Making It Stick: Craft Adhesives

By: Art Penz

Crafting is a hobby that many people are taking up today, and most are just starting out with out much of an idea of how to do things. I am here to try and save you some grief and help you decide what types of adhesives are for you. The types of available adhesives are either both or a combination of both of both Tape, and Glue. I'm going to tell you the pros and cons of many different types and give you an image of how many types there are, and what may be the best for your project. There are many different types of adhesives that anyone can use.

Liquid Glues

Liquid glues are good for many reasons. They are available in both permanent and re-positionable types. The best things for liquids and cements are for projects involving collage work, decoupage, adhering glitter, and cardboard-to-cardboard applications. Drying time varies by type and application and where you are letting it dry. The drying time can be anytime from instant bond to 24 hours or in some cases, more. When working with liquid glue, you want to be careful not to put too much on there, because you can either get it places you don't want to, or make weak paper and such warp or buckle. I would not recommend using these types of glues on either scrap booking or any archival-type projects.

Pastes and Solid Sticks

Pastes and Solid Sticks are inexpensive, non-toxic, fast-drying and easy to use, glue sticks and pastes are ideal for children's projects. They're easy to use for both handling and application. Cards, and scrap booking projects that are not meant to last an extended period of time. These adhesives tend lose their tackiness over time which will cause them to discolor and curl papers and photos. I would not recommend using these types on anything that you want to for a long time; but the upsides of these still stand.

Spray Adhesives

Spray adhesives are simply glue in aerosol cans. Available in either permanent or re-positionable bonds, these are very nice all-around adhesives for most flat paper projects such as scrap booking, card making, and attaching vellum. They provide a strong, dependable bond, do not buckle or bubble paper, and are quick and easy to apply. The downside is that they are usually not acid-free, so they need to be applied in a well-ventilated area. They can also be quite messy, if you don't have a steady hand. Try not to get it on your hands, and make sure to wash your hands thoroughly after use.

Tape Runners

Tape runners are extremely good scrap booking adhesives, they're both dependable and refillable. Runners are cartridges that you can refill with a nice double sided tape that rolls onto paper in seconds. It is one of the most efficient ways to scrap book and it saves time and a whole lot of hassle. I have found that tape runners are really good for many practical applications, but you always run the risk of messing up and maybe ruining your paper when working with tape. Just remember to be careful and make sure everything is set before laying the lines.

Glue dots, lines, etc

Glue dots are little double sided sticky dots, available in all sorts of shapes and sizes. They can be dots, lines, anything you think of pretty much. They also come in many different colors. They are good for embellishments and outlining. These are usually good for projects involving metal. Glue dots are very nice when you're trying to highlighting specific things on your project.
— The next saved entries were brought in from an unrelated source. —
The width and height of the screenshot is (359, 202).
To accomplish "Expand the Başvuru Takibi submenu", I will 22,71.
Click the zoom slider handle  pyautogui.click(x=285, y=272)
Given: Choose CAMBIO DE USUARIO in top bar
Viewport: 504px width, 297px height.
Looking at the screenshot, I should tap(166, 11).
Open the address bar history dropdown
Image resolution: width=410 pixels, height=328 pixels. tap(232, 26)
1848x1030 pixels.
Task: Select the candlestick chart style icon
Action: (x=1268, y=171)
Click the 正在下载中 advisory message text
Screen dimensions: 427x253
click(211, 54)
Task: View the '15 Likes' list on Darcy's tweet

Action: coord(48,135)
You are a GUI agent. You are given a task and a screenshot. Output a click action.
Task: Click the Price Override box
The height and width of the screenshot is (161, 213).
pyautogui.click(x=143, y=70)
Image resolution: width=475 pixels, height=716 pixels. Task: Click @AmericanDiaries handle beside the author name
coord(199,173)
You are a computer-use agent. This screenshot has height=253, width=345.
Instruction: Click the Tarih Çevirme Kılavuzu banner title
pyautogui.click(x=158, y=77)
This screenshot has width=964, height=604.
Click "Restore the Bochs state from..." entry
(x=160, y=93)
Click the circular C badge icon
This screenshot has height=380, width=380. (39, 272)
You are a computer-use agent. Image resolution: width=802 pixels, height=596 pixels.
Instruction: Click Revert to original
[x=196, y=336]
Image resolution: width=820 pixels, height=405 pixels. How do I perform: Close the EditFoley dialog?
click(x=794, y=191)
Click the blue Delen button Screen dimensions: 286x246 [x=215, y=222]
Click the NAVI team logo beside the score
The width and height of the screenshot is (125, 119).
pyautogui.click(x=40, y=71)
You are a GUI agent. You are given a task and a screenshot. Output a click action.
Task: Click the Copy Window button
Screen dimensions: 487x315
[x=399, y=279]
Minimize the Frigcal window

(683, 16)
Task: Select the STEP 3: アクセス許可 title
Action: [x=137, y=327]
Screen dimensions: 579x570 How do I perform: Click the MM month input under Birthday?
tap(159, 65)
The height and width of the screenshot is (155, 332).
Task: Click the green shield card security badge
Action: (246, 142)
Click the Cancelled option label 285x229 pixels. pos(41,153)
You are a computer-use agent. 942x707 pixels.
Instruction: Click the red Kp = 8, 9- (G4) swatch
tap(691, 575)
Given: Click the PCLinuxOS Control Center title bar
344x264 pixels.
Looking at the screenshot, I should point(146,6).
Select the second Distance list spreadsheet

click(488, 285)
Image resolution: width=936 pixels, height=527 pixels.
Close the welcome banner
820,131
As you can very well see, there are several different types of adhesives. These are just main categories and there are a lot more than is just said here. Different companies do different things to there products, and they all have variations that require experience with them to manage very effectively. I hope that this general overview of the different categories of adhesives helps you out in your crafting. Good luck, and happy crafting!